Pekanbaru, Kabarbatam.com– Jajaran TNI mengerahkan armadanya untuk menjaga kedaulatan NKRI di Natuna. Skadron 16 Lanud Roesmin Nurjadin, Pekanbaru, misalnya, menerbangkan empat pesawat Tempur F-16 ke Natuna untuk menjaga kedaulatan maritim Indonesia di wilayah tersebut.

Pengerahan pesawat tempur itu tampak saat 4 unit pesawat tempur F-16 jenis Fighting Falcon menderu dan membahana di hanggar Skadron Udara Lanud Roesmin Nurjadin, Pekanbaru, Selasa (7/1/2020) sekitar pukul 10.20 WIB.

Komandan Lanud Roesmin Nurjadin, Marsma TNI Ronny Irianto Moningka menuturkan, sebanyak empat unit pesawat F-16 dan enam orang pilot ini, dilibatkan dalam operasi khusus dengan sandi ‘Lintas Elang 20’.

“Sesuai dengan perintah Panglima TNI, bahwa terhitung mulai hari ini, Lanud Roesmin Nurjadin, khususnya dari Skadron 16 dilibatkan dalam melaksanakan Operasi Lintas Elang 20,” ungkapnya saat diwawancarai, usai memimpin apel gelar persiapan.

Dia menuturkan, operasi ini pada dasarnya adalah operasi rutin yang dilaksanakan jajarannya.

Biasanya kita di wilayah Barat, tapi untuk kali ini digeser ke wilayah Natuna,” ulasnya.

Dibeberkan Ronny, total kekuatan yang dikerahkan, diantaranya satu flight yang terdiri empat pesawat tempur F-16, enam pilot atau penerbang, didukung satu set pendukung ground crew (kru darat) yang berjumlah 60 orang.

“F-16 ini akan dikirim langsung ke Pangkalan TNI AU Raden Sadjad di Natuna,” tuturnya.

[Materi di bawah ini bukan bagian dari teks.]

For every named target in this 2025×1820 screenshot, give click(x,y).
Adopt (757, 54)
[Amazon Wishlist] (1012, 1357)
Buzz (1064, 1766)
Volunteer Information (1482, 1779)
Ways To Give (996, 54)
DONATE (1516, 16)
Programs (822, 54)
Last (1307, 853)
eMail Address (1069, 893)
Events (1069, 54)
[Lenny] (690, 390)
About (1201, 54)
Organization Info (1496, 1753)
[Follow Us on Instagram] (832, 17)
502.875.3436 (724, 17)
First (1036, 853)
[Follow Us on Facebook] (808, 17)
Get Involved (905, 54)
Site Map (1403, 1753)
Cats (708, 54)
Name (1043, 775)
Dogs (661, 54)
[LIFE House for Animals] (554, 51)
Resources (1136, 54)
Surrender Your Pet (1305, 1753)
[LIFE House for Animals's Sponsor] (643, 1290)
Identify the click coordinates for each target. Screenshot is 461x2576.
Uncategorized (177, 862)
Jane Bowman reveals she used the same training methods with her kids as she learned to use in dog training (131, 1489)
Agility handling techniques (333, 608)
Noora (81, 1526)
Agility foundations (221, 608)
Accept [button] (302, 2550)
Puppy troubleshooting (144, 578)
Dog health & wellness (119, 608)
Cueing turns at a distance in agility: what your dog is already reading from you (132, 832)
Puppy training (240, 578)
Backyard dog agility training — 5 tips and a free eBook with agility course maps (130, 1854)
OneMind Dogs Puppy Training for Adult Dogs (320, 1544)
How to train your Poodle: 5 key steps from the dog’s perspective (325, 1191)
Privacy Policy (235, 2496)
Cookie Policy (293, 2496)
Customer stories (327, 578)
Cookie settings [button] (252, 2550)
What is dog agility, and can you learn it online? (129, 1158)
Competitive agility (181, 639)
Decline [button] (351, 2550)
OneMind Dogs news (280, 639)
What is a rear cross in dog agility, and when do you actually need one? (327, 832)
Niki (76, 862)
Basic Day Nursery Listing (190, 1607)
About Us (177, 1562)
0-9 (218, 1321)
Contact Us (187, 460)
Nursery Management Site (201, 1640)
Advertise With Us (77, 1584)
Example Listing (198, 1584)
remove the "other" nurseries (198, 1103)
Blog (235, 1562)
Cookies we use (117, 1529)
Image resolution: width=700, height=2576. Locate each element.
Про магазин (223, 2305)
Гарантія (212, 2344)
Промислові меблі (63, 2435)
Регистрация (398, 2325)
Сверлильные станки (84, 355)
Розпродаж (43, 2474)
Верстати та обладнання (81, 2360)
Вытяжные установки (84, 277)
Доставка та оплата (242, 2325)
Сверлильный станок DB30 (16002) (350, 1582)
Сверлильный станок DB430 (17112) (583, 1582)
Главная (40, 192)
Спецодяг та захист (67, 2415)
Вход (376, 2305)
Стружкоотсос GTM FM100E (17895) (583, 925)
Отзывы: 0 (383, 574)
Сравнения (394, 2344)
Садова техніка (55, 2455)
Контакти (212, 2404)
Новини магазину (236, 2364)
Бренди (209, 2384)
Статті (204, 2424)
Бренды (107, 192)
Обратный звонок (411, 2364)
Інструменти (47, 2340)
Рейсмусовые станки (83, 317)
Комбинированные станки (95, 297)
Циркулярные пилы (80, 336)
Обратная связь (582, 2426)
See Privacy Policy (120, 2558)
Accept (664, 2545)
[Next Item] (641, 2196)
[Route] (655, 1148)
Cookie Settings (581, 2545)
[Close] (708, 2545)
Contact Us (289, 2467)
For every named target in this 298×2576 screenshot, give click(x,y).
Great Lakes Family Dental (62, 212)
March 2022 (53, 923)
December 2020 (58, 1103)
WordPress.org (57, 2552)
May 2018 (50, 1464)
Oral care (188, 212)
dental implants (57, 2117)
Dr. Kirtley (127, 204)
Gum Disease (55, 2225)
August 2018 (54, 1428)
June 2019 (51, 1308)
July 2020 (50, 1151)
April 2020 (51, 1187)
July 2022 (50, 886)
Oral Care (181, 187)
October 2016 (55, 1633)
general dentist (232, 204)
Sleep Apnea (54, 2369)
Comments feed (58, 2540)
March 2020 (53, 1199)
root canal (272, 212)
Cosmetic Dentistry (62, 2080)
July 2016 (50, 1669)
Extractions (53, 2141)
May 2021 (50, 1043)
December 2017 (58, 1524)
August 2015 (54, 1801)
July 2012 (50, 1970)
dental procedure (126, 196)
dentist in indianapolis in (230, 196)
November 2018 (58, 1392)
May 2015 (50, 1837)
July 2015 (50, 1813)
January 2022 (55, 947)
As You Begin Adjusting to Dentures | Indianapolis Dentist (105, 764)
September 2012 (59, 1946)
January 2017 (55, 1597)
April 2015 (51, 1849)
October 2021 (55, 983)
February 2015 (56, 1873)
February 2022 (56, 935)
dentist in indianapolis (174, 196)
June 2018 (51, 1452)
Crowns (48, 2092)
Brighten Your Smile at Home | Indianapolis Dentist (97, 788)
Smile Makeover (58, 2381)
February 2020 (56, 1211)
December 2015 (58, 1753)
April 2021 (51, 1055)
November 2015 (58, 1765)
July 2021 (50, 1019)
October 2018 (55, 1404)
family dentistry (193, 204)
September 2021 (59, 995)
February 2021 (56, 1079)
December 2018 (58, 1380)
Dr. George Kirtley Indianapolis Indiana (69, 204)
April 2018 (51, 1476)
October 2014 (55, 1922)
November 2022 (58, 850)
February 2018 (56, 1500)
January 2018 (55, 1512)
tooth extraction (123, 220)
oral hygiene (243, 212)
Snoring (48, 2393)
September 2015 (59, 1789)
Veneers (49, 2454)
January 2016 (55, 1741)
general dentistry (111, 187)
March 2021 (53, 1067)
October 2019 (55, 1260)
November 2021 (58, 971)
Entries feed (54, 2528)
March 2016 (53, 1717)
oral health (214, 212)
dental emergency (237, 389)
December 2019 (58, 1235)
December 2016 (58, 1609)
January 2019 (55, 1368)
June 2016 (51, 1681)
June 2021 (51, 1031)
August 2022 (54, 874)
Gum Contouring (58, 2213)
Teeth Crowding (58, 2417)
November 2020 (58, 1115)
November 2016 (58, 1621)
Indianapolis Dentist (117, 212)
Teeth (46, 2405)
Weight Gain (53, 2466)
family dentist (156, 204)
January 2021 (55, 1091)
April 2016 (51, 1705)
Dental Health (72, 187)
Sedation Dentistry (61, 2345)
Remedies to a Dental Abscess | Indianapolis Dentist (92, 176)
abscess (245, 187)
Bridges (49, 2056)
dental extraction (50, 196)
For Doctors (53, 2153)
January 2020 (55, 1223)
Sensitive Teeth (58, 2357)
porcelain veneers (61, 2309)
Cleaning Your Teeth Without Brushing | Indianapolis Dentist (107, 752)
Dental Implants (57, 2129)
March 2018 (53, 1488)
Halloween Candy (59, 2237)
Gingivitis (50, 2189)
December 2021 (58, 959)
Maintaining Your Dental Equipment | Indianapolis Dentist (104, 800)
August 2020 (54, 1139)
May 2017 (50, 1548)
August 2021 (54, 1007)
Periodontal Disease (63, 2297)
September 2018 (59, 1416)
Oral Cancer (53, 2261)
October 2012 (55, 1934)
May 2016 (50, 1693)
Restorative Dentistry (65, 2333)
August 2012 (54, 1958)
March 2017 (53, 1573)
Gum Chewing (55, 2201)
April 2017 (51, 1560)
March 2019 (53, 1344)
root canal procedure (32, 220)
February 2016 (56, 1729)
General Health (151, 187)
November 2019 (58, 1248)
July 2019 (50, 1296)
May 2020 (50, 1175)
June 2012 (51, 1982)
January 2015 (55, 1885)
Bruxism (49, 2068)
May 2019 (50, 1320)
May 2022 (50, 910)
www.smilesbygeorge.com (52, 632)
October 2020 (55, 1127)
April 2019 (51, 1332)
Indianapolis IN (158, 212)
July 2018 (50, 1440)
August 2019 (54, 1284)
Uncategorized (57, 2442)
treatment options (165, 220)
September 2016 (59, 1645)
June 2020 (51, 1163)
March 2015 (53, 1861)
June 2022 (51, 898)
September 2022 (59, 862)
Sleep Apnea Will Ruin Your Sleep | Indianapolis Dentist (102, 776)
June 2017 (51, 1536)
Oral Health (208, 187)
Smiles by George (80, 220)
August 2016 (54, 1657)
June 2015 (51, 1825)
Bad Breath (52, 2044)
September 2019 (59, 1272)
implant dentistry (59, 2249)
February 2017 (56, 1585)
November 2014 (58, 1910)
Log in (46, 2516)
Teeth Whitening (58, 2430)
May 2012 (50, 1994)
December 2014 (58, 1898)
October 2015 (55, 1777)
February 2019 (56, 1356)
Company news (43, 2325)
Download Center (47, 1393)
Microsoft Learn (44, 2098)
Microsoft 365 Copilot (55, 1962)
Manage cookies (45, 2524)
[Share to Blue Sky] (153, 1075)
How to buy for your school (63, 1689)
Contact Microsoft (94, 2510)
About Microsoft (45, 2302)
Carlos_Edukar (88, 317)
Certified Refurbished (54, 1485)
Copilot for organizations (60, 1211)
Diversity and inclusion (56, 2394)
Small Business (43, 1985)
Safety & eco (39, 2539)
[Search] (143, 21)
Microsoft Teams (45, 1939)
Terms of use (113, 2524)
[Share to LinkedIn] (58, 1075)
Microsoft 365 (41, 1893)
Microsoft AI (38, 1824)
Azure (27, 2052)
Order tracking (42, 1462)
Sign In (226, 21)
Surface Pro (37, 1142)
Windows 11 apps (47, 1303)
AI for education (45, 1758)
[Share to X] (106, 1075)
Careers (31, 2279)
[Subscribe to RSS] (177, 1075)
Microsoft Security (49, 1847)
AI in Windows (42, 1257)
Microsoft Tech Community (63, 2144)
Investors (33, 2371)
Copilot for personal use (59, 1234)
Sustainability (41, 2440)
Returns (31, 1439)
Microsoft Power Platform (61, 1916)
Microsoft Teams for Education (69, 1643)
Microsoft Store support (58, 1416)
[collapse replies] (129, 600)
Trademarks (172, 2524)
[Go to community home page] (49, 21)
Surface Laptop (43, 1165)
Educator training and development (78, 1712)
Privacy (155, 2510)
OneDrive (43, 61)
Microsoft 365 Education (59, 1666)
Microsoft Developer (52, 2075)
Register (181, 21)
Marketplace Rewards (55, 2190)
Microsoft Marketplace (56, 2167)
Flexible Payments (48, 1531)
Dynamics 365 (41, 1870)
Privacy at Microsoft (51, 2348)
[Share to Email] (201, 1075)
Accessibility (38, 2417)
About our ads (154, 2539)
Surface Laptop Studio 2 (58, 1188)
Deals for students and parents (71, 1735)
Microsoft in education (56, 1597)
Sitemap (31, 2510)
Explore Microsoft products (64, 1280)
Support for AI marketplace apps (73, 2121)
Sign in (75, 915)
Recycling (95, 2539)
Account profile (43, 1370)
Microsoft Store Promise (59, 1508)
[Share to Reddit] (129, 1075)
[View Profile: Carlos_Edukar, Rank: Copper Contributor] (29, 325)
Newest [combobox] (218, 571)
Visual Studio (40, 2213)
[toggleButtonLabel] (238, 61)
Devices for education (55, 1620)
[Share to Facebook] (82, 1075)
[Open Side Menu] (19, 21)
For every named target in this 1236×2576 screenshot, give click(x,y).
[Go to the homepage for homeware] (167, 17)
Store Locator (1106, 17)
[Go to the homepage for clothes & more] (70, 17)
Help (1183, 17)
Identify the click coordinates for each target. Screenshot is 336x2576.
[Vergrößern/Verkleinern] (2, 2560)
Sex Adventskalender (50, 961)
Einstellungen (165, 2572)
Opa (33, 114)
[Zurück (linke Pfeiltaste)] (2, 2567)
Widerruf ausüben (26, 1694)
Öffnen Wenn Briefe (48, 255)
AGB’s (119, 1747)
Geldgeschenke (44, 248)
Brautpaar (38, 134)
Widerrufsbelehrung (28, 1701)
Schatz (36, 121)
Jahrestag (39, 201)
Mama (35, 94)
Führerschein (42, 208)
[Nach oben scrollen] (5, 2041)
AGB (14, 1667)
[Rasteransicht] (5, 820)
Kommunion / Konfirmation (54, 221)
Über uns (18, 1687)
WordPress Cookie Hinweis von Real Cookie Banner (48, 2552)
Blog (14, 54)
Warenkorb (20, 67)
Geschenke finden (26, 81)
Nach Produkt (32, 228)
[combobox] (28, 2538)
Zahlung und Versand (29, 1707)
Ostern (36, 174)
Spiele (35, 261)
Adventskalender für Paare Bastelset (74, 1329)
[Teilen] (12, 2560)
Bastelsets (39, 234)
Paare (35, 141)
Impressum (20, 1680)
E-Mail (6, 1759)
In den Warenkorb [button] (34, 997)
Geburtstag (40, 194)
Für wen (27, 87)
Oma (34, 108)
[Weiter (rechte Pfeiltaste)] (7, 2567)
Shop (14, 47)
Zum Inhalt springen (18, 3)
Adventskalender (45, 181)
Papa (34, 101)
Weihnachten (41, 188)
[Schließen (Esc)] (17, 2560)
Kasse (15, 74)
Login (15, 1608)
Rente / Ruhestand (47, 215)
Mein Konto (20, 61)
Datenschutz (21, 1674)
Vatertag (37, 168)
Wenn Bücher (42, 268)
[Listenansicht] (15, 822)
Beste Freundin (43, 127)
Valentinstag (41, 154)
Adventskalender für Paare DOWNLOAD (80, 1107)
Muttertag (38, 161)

Ronny berpesan kepada para personel yang terlibat dalam operasi ini, agar melaksanakan tugas dengan penuh tanggungjawab, pahami seluruh aturan dan SOP, termasuk UNCLOS 1982, tentang hukum laut.

Selain itu disebutkan Ronny, para personel ini juga diharapkan bisa berkoordinasi dengan Satuan samping yang sudah berada di garis depan, seperti TNI Angkatan Laut, dan lain-lain.

“Siapkan diri sebaik mungkin, ingat jangan membuat provokasi. Tugas kita adalah pengamanan wilayah kedaulatan Indonesia. Perhatikan keselamatan terbang,” ucapnya.

Sekadar diketahui, jajaran TNI mulai TNI AL, AU, dan AD siaga di perairan Natuna, termasuk di Natuna Utara. Hal itu menyusul provokasi yang dilakukan kapal-kapal nelayan China, termasuk coast guard negara itu masuk di perairan Indonesia.

Pelanggaran wilayah oleh kapal asing tersebut diketahui oleh KRI Tjiptadi yang melakukan operasi dan patroli wilayah di perairan Natuna utara. KRI mendeteksi kapal coast guard China masuk ke wilayah Zona Ekonomi Eksklusif (ZEE) Indonesia, di perairan Natuna, Provinsi Kepulauan Riau.

Mereka melakukan penangkapan ikan secara ilegal di wilayah Indonesia.Kapal-kapal itu pun, mendapat pengawalan langsung oleh Kapal Coast Guard China.

Kapal-kapal itu pun, mendapat pengawalan langsung oleh Kapal Coast Guard China.

Padahal berdasarkan Konvensi PBB tentang Hukum Laut, The United Nations Convention on the Law of the Sea (UNCLOS) 1982, perairan Natuna merupakan wilayah ZEE Indonesia. China tidak memiliki hak apa pun atas perairan tersebut.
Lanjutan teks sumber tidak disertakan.